### PROBLEM:
From the data below, give the number of lines holding the word "resolution", with nothing else added.

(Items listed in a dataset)

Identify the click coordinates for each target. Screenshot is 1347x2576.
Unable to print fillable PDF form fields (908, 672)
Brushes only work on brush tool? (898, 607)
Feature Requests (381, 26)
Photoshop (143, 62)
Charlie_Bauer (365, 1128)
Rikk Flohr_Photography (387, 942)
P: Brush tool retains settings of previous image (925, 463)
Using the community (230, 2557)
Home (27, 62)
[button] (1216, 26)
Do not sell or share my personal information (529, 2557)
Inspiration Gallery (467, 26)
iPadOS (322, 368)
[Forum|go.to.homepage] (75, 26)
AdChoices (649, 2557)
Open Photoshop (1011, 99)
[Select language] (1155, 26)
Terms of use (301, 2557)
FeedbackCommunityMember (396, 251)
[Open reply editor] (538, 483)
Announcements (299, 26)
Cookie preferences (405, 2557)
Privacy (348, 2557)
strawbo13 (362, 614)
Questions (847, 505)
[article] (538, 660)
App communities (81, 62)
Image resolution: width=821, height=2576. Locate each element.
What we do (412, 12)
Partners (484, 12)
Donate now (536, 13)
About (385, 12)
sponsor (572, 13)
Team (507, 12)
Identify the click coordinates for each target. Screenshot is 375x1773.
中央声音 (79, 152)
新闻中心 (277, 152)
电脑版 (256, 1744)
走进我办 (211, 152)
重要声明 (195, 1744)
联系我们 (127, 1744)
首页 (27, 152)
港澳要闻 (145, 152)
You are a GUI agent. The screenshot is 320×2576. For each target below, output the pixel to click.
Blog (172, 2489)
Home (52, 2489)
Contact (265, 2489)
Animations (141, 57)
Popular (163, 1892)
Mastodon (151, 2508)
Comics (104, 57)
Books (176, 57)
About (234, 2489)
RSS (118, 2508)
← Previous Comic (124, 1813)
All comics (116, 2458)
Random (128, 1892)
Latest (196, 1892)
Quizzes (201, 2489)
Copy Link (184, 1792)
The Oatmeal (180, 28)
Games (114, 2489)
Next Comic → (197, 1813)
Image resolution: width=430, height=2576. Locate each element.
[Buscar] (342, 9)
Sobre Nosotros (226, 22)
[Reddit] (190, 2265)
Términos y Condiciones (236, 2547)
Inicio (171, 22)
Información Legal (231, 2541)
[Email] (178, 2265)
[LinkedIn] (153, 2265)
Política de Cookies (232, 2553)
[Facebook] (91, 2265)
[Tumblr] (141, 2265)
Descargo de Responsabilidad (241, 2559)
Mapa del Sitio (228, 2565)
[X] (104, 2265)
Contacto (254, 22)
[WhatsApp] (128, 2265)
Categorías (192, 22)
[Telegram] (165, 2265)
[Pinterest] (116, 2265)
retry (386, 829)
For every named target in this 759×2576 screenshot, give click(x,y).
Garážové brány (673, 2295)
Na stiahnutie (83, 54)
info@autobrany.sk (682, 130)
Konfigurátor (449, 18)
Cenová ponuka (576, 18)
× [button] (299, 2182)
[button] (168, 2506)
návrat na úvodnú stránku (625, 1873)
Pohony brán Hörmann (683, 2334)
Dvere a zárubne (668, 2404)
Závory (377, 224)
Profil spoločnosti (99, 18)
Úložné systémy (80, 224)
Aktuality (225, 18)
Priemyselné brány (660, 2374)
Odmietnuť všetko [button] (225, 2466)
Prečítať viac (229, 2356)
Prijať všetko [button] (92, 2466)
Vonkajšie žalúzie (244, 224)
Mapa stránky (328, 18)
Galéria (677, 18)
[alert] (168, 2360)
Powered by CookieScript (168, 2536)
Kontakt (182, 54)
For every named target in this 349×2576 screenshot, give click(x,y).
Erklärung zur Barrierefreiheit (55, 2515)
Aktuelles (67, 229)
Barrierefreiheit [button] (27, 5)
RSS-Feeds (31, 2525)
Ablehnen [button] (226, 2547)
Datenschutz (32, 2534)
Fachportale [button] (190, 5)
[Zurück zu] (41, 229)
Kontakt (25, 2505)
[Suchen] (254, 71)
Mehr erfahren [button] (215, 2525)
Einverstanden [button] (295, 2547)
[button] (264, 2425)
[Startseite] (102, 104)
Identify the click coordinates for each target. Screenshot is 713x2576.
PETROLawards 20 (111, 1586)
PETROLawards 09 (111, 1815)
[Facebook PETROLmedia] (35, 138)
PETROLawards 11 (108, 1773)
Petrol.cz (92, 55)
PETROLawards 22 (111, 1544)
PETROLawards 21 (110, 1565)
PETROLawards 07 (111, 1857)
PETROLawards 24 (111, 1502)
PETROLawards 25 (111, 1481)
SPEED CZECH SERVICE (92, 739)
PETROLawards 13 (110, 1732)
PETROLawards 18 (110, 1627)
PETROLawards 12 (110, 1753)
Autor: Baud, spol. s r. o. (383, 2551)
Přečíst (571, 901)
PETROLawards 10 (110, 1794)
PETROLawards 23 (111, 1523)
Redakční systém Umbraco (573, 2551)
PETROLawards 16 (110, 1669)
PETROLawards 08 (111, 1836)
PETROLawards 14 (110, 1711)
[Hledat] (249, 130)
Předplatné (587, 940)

### WRITTEN REPLY:
2